Micronutrients are essential elements of our diet for health and well-being. For more information see the Linus Pauling Institute's Micronutrient Information Center. According to the 2016 Scaling Up Nutrition (SUN) Annual Report, micronutrient deficiencies are still common around the world. 30% of women are anemic from a lack of iron. 38% lack iodine and are at risk for goiters and neurologically impaired infants. Folic acid deficiency is also likely to be common.
There is no question that neural tube birth defects are devastating malformations and that these birth defects are caused in large part by a deficiency of folic acid in the first month of pregnancy. Fortunately they are rare and preventable. North America has chosen to address this by fortifying flour with folic acid.
Folic acid is found naturally in meats, eggs, green vegetables, brown rice and citrus fruits. Some methods of cooking, such as boiling, result in loss of folic acid. Dietary deficiency of folic acid is suspected when these components are limited or missing. For example, in rural regions of Nepal a typical diet consists of boiled lentils and white rice (dal-bhat) with supplemental boiled greens when available. This supplies the essential amino acids and calories for an adult, but is deficient in the folic acid needed for a healthy pregnancy.
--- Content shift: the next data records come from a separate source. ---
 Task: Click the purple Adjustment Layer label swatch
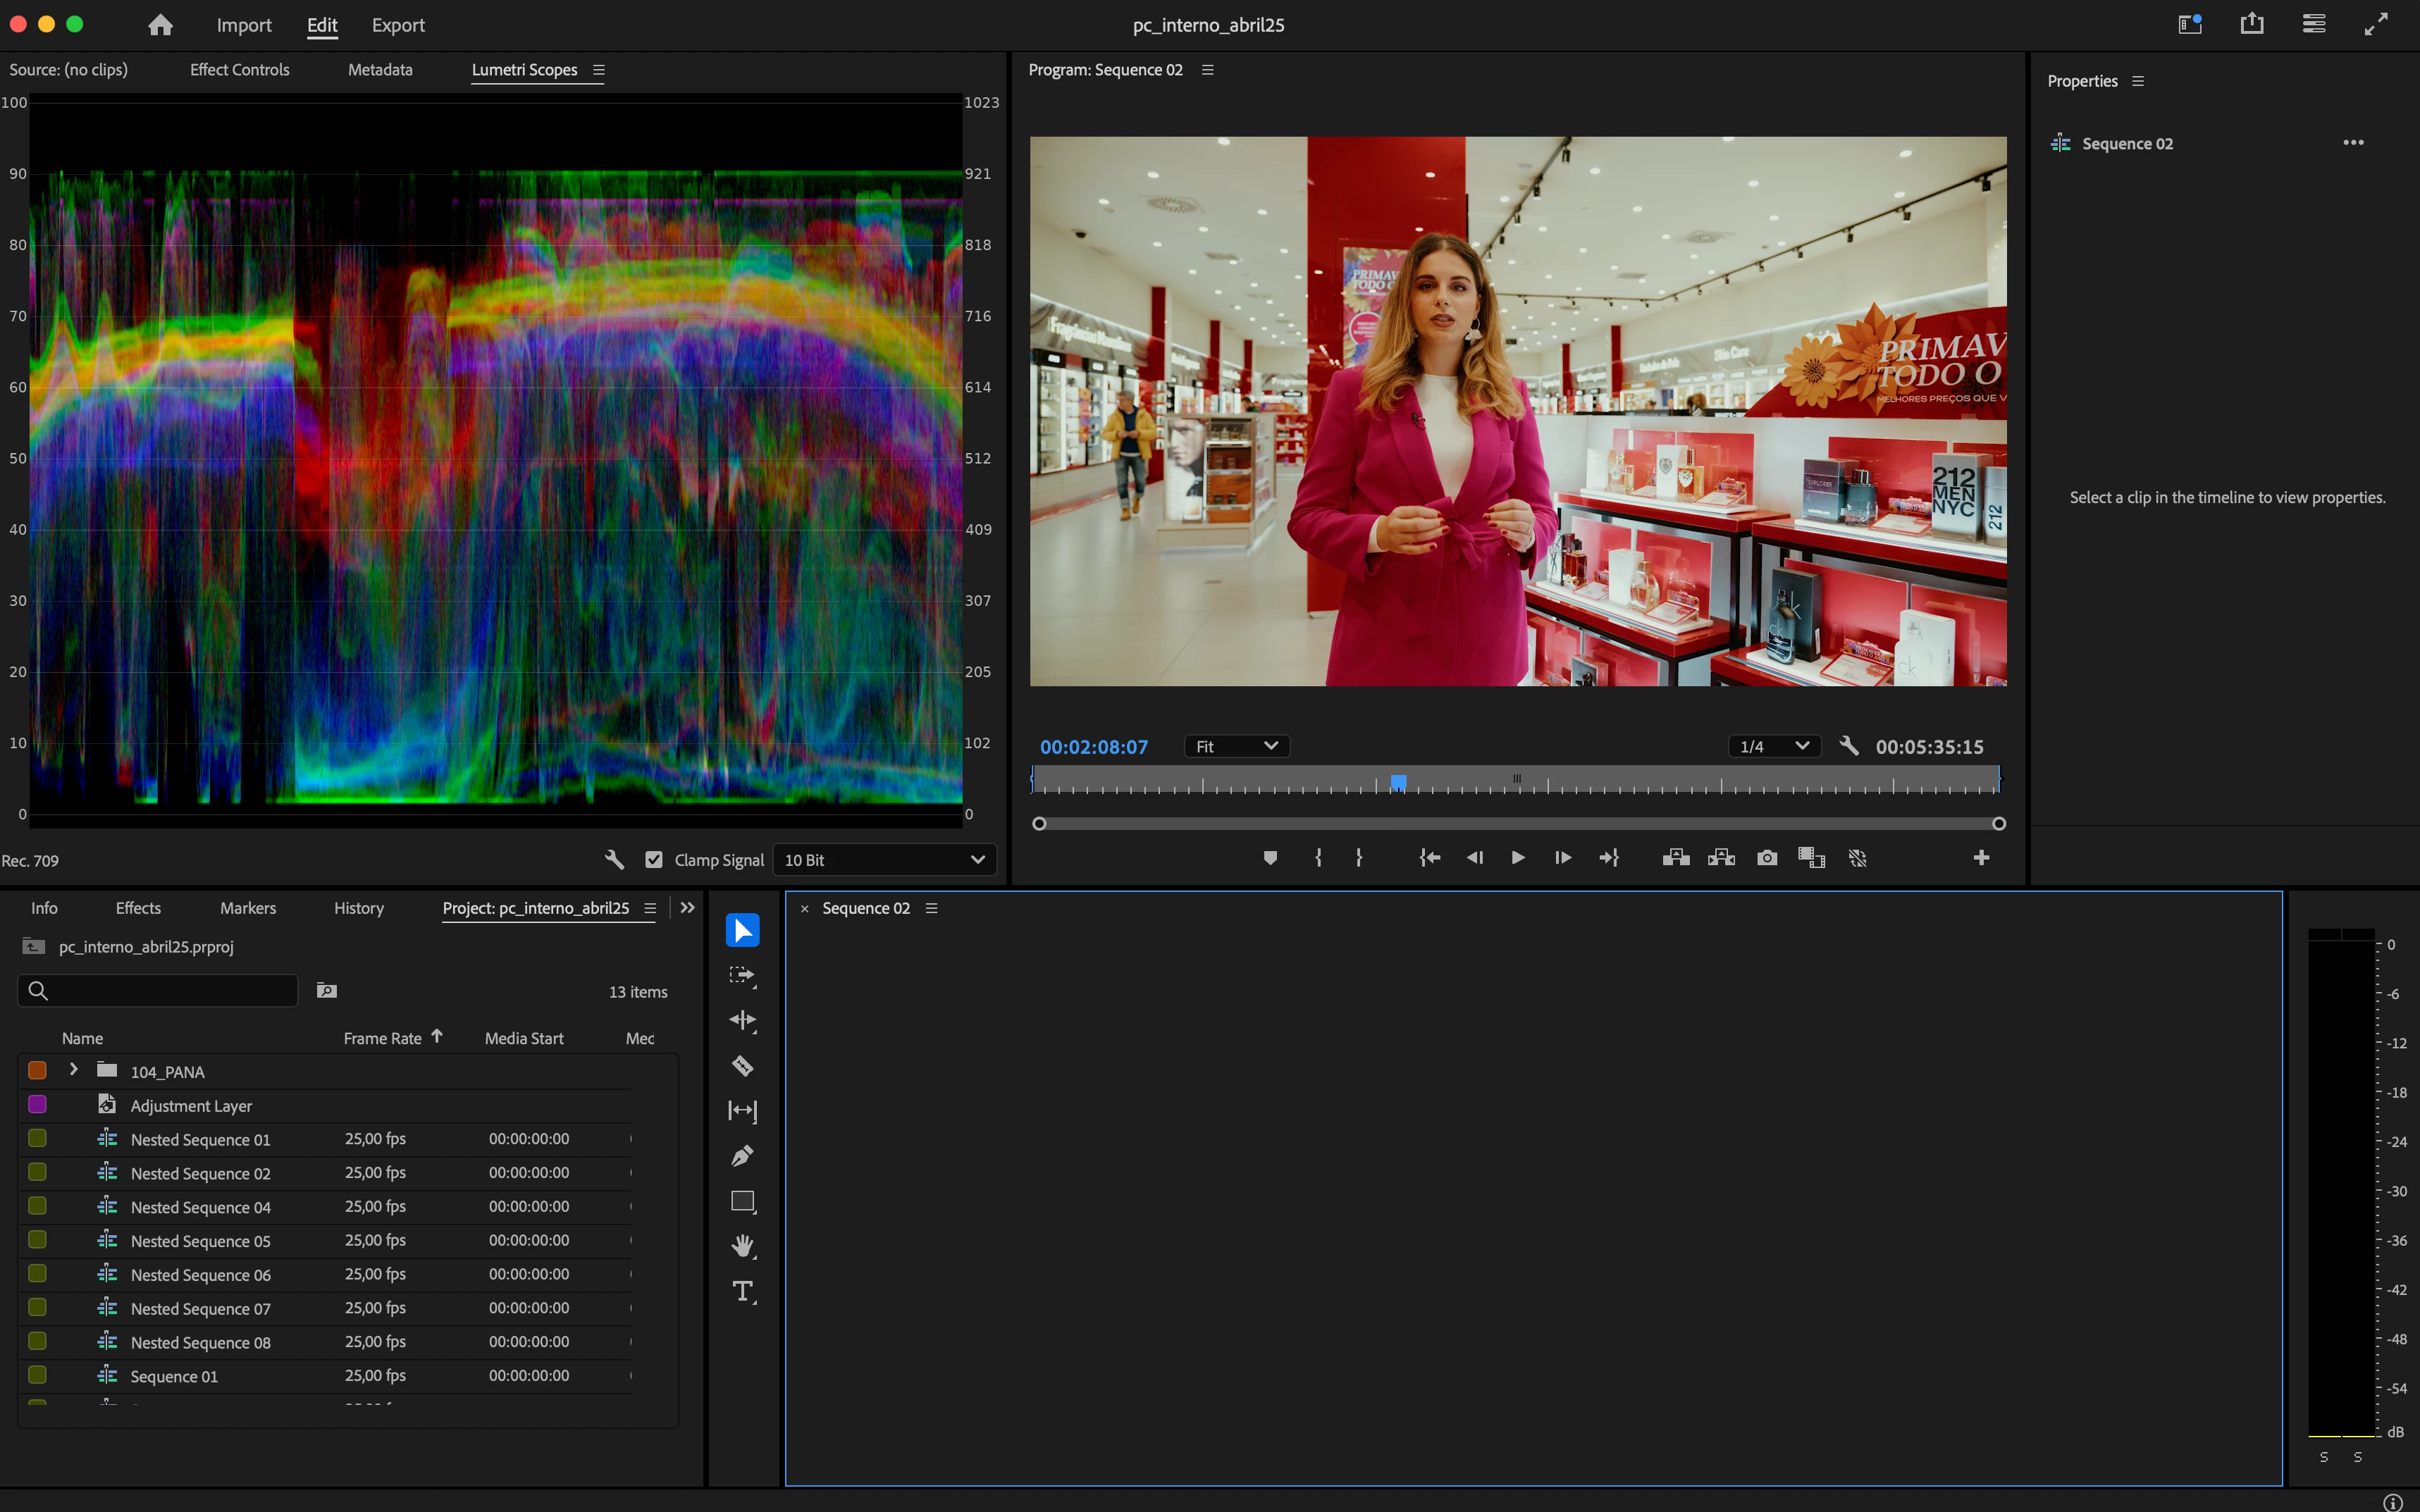38,1105
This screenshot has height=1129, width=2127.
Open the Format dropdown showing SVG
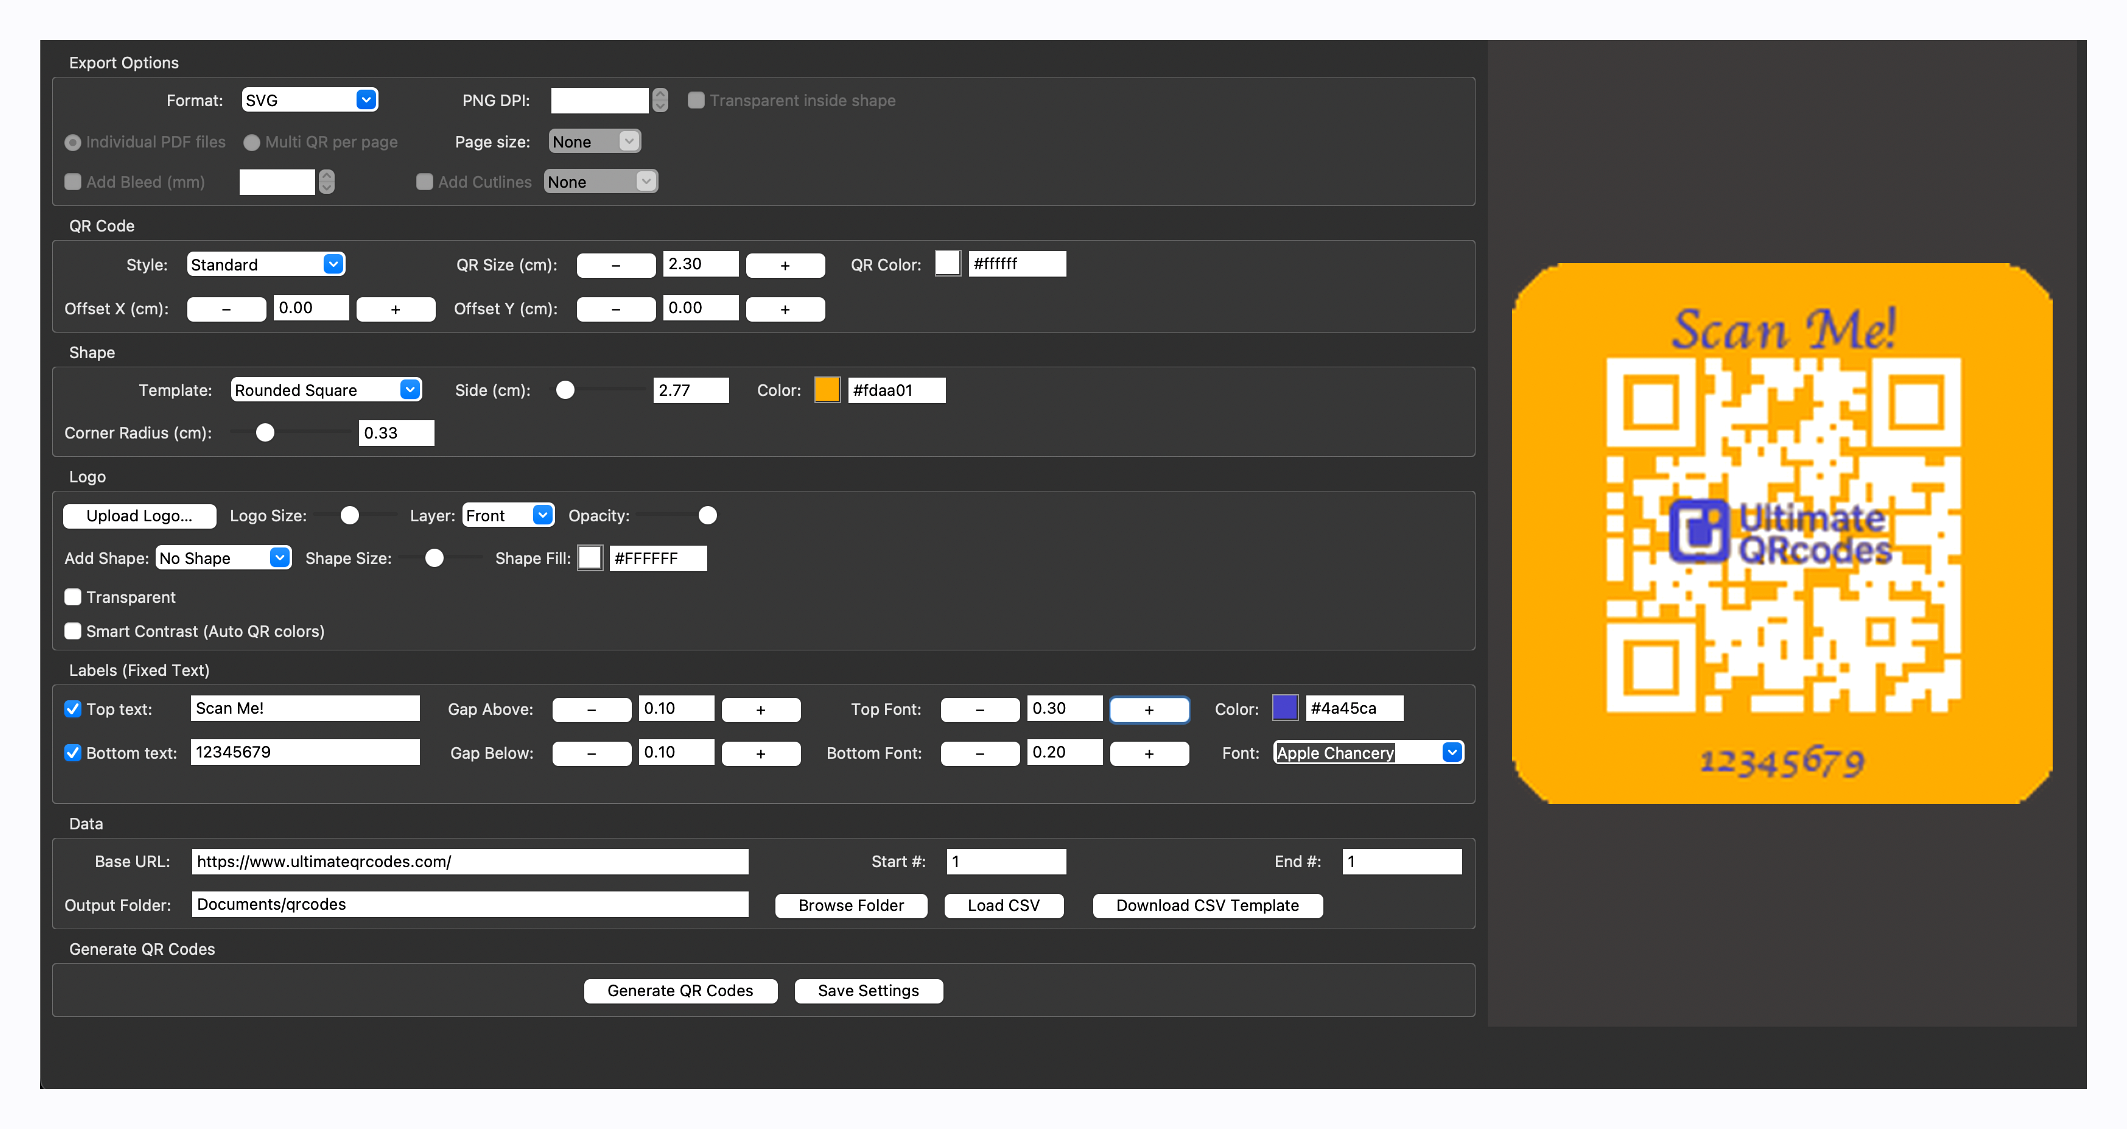point(310,100)
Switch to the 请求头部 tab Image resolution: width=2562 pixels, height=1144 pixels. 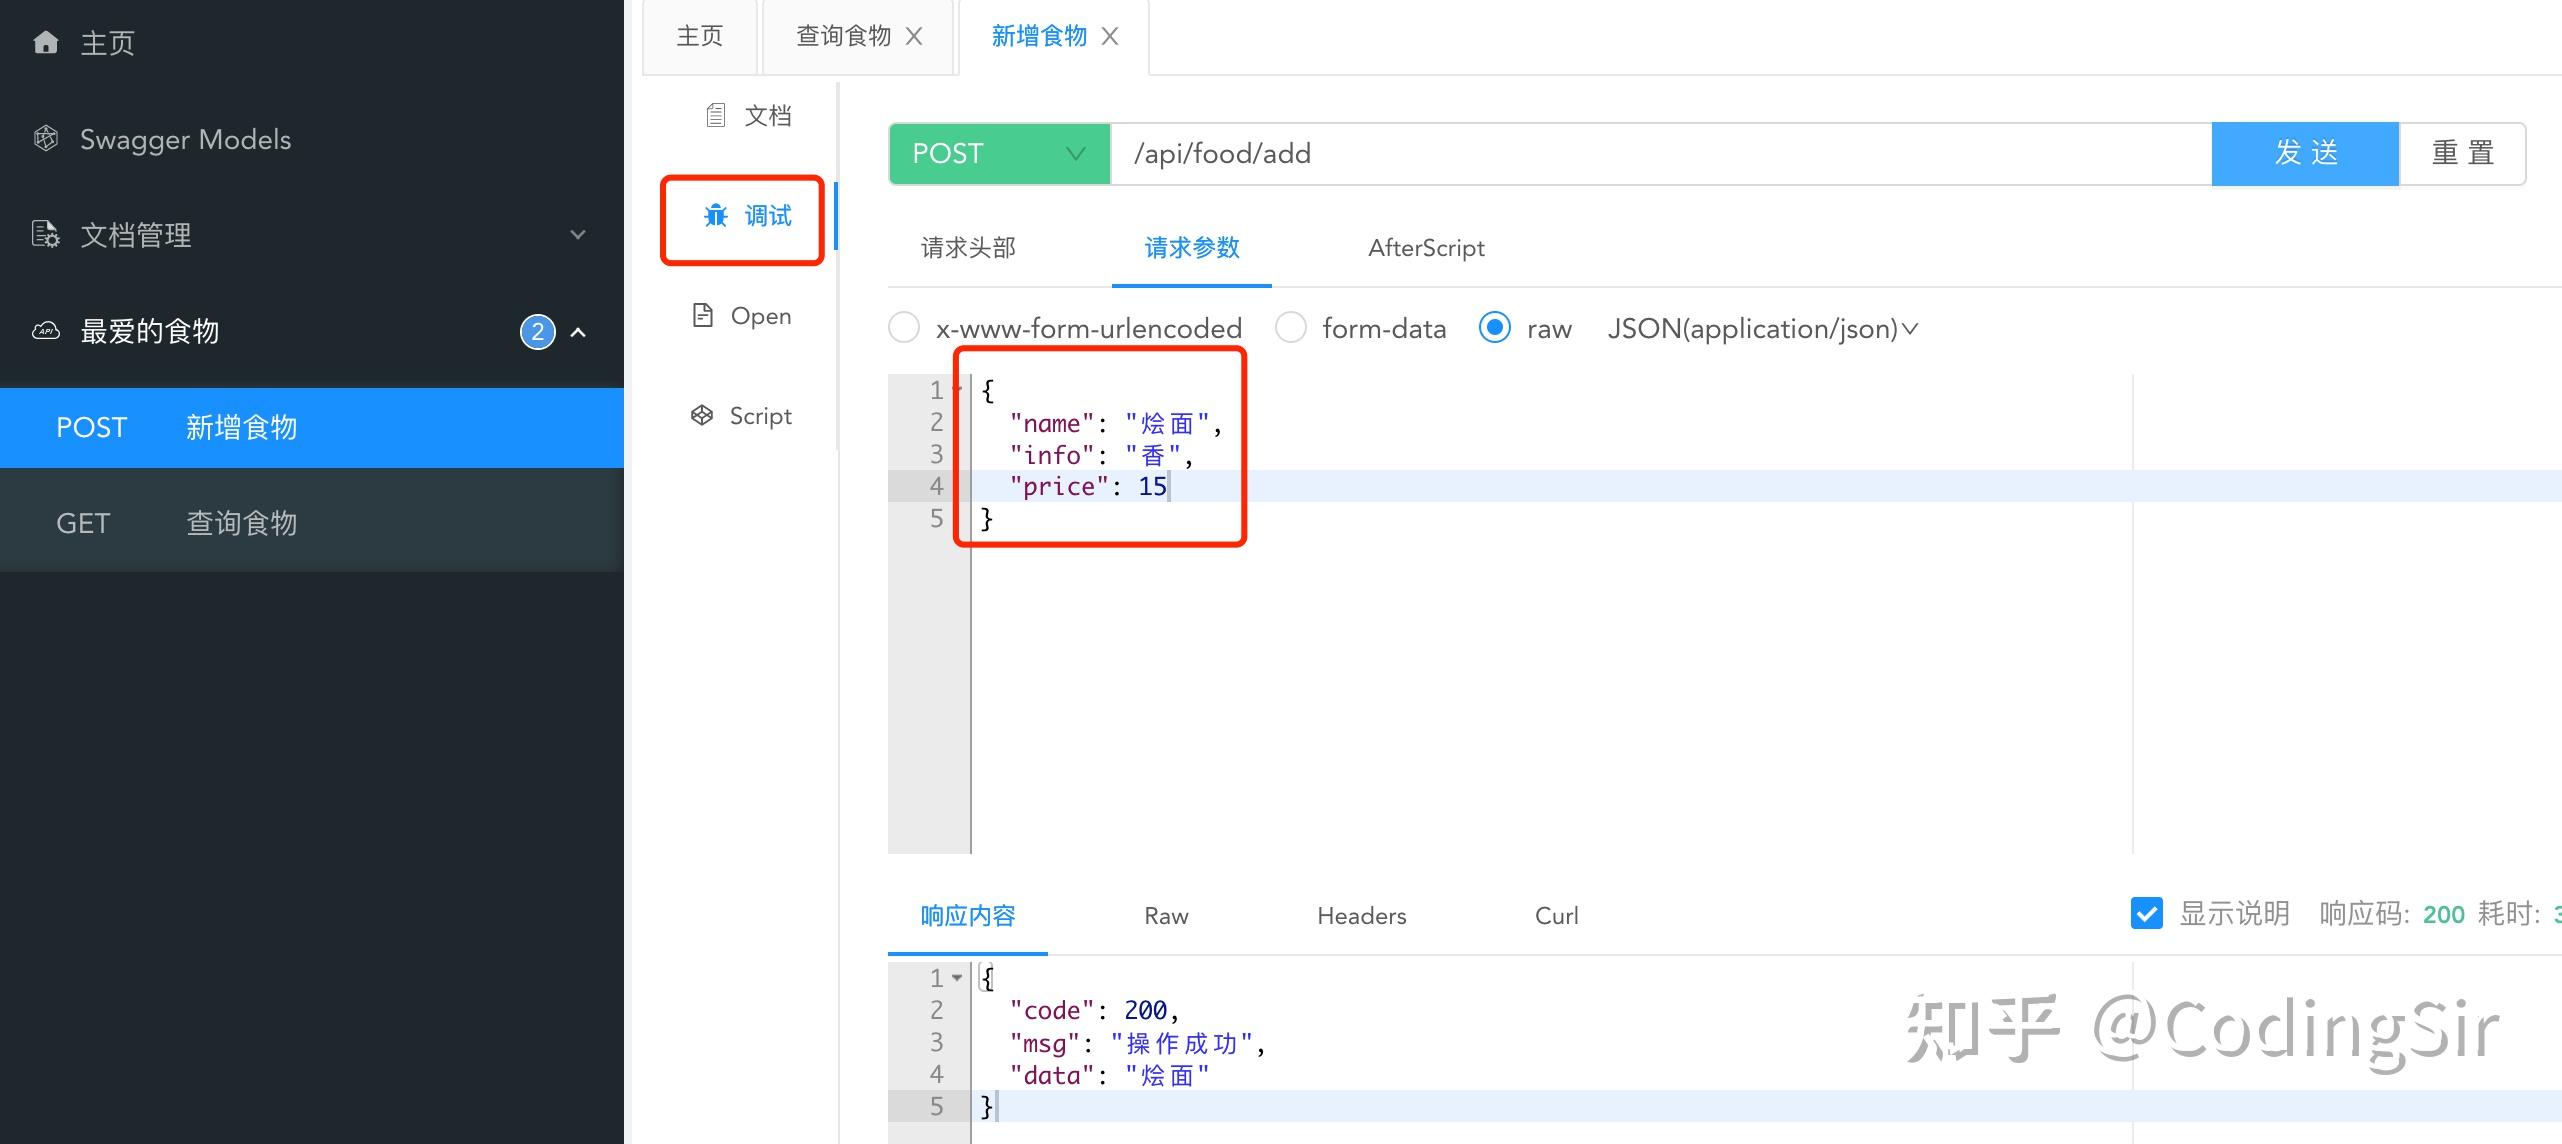(x=966, y=247)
Improving nutrition is possible through better education. Changing traditional cooking and eating habits can improve the content of folic acid in the diet. Supplementation is another alternative.
GNE and other organizations are trying to address this problem. SUN is advocating for governments to adopt better nutrition policies. WHO is advocating for supplements for all women of childbearing age. GNE has chosen to address the need with education and supplements in specific regions where women are undernourished one village at a time, but the message is global.